■ Input for this task ■
.....
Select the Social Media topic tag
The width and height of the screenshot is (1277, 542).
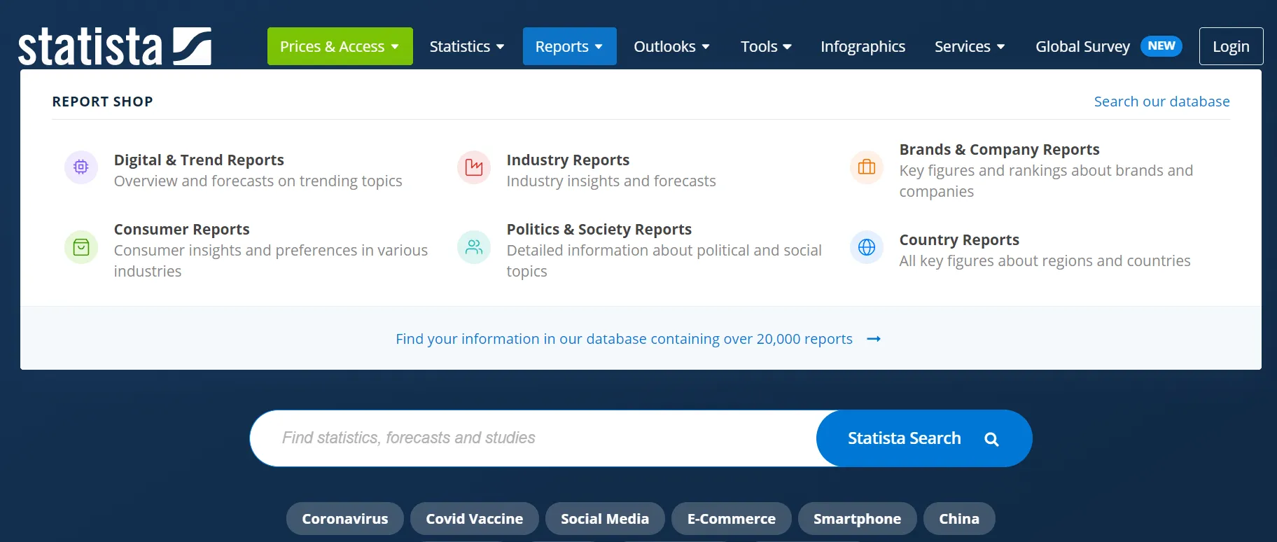[x=605, y=519]
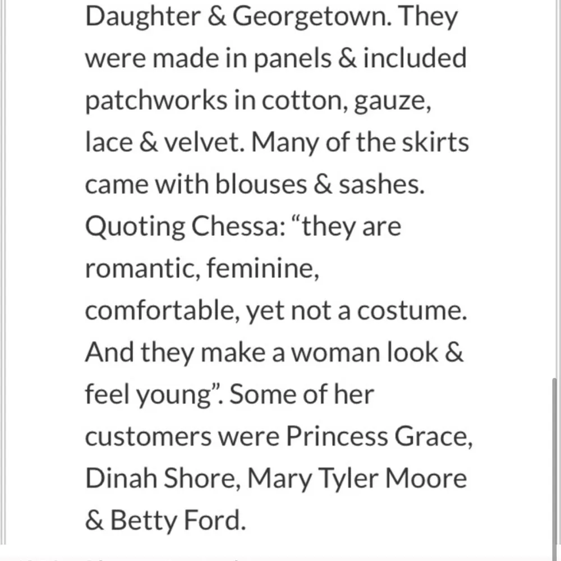Click the word "gauze" in the paragraph

pyautogui.click(x=391, y=102)
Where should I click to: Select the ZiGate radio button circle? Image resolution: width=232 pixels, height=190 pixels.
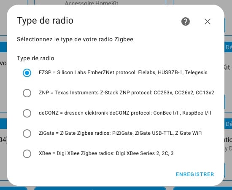click(x=27, y=134)
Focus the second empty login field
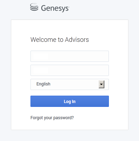Screen dimensions: 139x141 [70, 70]
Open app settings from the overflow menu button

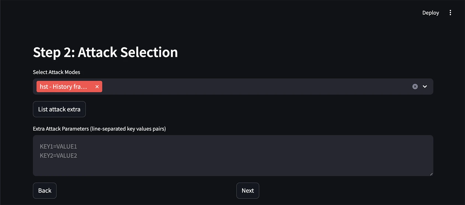(450, 12)
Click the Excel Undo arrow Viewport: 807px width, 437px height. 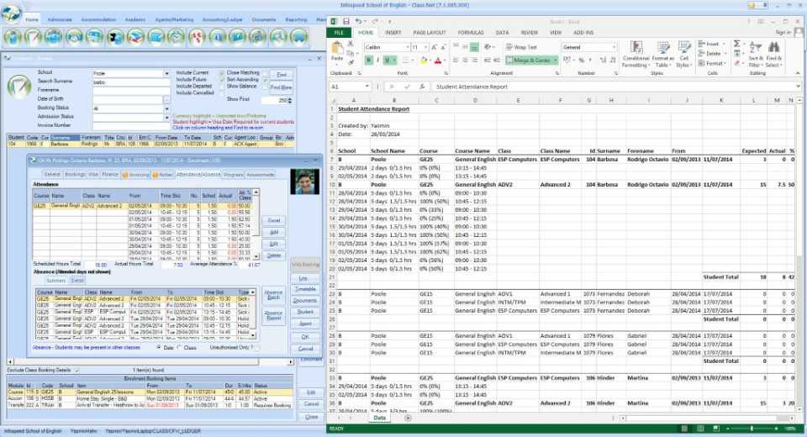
.....
■ Exercise aim ■
Rewrite all of the lines above, substituting "Choose" for each occurrence of "Select" and keeping everything else the same. Omit the pictures from your version.

■ The answer ■
Choose the Social Media topic tag
The width and height of the screenshot is (1277, 542).
[x=605, y=519]
Click the word "gauze" in the paragraph

pyautogui.click(x=391, y=102)
Where should I click to: Choose the ZiGate radio button circle? Image resolution: width=232 pixels, height=190 pixels.
click(x=27, y=134)
Focus the second empty login field
Screen dimensions: 139x141 [70, 70]
Open app settings from the overflow menu button

(450, 12)
Click the Excel Undo arrow Viewport: 807px width, 437px height. 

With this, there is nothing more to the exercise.